Given the important roles of EZH2 in tumorigenesis and development, researchers have developed various EZH2 inhibitors and have evaluated these through in vitro experiments and clinical studies. EZH2 inhibitors can enhance the sensitivity of tumor cells to antitumor drugs and thereby enhance the efficacy of the drugs. EZH2 has been reported to play an important role in the acquired resistance of tumor cells to chemotherapeutic drugs in small-cell lung cancer. For example, Gardner et al. reported that chemotherapeutic drugs induced the accumulation of H3K27me3 on SLFN11 via the methylation of EZH2, which led to partial chromatin condensation and inhibited EZH2 expression [48]. In NSCLC, EZH2 inhibitors could effectively enhance the sensitivity to etoposide in patients with BRG1- and EGFR-mutant lung cancers [44]. The inhibition of EZH2 expression could effectively reverse resistance to platinum-based chemotherapy in NSCLC [49]. The combination of the EZH2 inhibitor DZNep and histone deacetylase inhibitor Novelitar could significantly suppress NSCLC cell proliferation and induced apoptosis [18]. EZH2 inhibitors also enhanced sensitivity to soracinib in hepatoma carcinoma cells [50]. In this study, we found that EZH2 silencing enhanced gefitinib sensitivity in gefitinib-resistant cells. To further investigate the effects of the combination of an EZH2 inhibitor and gefitinib on primary gefitinib-resistant cells, we treated the EGFR-WT NSCLC cell lines A549 and H1299 with the EZH2 inhibitors DZNep and GSK343. The co-administration of either inhibitor with gefitinib more strongly inhibited cell proliferation and migration than any single drug alone. In addition, the co-treatment significantly inhibited the phosphorylation of AKT, which is activated downstream of EGFR. We also found that the co-administration of EZH2 inhibitors with gefitinib exerted good tumor-suppressing effects against primary gefitinib-resistant cells in vivo.
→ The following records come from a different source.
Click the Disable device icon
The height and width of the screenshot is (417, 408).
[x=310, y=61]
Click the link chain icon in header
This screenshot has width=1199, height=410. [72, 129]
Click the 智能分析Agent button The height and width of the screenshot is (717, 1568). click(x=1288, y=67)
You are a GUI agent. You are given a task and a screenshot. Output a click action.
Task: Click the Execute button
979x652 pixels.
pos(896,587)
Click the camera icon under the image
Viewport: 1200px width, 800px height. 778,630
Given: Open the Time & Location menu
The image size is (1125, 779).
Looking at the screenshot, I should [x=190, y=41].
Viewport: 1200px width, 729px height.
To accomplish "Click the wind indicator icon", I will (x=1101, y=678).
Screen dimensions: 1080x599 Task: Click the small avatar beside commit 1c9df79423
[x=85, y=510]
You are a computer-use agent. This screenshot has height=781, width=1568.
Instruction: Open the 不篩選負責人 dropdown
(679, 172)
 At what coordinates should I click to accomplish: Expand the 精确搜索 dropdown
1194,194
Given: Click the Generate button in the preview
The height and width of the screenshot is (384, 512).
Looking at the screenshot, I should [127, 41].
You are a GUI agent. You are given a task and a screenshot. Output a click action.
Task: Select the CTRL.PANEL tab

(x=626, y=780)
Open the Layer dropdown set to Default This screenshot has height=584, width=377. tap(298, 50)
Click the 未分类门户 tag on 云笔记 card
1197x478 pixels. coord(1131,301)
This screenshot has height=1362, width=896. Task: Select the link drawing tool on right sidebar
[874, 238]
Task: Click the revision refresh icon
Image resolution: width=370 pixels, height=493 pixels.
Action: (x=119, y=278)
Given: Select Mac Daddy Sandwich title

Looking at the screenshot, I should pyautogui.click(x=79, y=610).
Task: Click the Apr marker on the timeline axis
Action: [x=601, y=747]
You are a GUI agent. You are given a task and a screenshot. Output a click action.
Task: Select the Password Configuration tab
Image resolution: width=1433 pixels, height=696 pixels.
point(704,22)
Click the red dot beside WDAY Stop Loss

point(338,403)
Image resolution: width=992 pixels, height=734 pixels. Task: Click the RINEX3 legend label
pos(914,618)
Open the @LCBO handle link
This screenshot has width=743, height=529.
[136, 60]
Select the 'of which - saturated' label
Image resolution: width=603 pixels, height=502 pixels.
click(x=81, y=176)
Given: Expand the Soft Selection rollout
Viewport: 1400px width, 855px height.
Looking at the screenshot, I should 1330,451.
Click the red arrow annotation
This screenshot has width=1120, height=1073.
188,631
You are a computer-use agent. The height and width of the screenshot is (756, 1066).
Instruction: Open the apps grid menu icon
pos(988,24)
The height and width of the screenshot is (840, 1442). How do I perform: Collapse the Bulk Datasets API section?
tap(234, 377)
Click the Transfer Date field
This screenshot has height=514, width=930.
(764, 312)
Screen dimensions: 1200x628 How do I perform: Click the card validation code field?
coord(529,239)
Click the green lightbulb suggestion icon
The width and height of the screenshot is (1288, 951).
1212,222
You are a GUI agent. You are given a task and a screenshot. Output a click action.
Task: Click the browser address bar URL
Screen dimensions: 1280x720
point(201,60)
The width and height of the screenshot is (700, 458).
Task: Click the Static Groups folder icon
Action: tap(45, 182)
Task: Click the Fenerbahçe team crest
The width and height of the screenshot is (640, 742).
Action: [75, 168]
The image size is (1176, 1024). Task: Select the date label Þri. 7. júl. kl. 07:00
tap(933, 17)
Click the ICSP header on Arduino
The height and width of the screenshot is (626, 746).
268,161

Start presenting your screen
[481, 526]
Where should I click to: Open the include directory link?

Lung cancer remains a life-threatening malignancy in humans. EGFR-targeted drugs have provided new treatment options for these tumors. EZH2 inhibitors have also provided new treatment concepts. In this study, we found that a therapeutic combination of an EZH2 inhibitor and gefitinib could significantly inhibit tumor growth and metastasis in primary gefitinib-resistant cells both in vivo and in vitro. Our findings indicate a new direction for the future clinical treatment of lung cancer.

Conclusions

In summary, our study reveal that the co-administration of EZH2 inhibitors with EGFR-TKIs may be feasible for the treatment of EGFR wild-type (WT) NSCLC in patients who refuse traditional chemotherapy.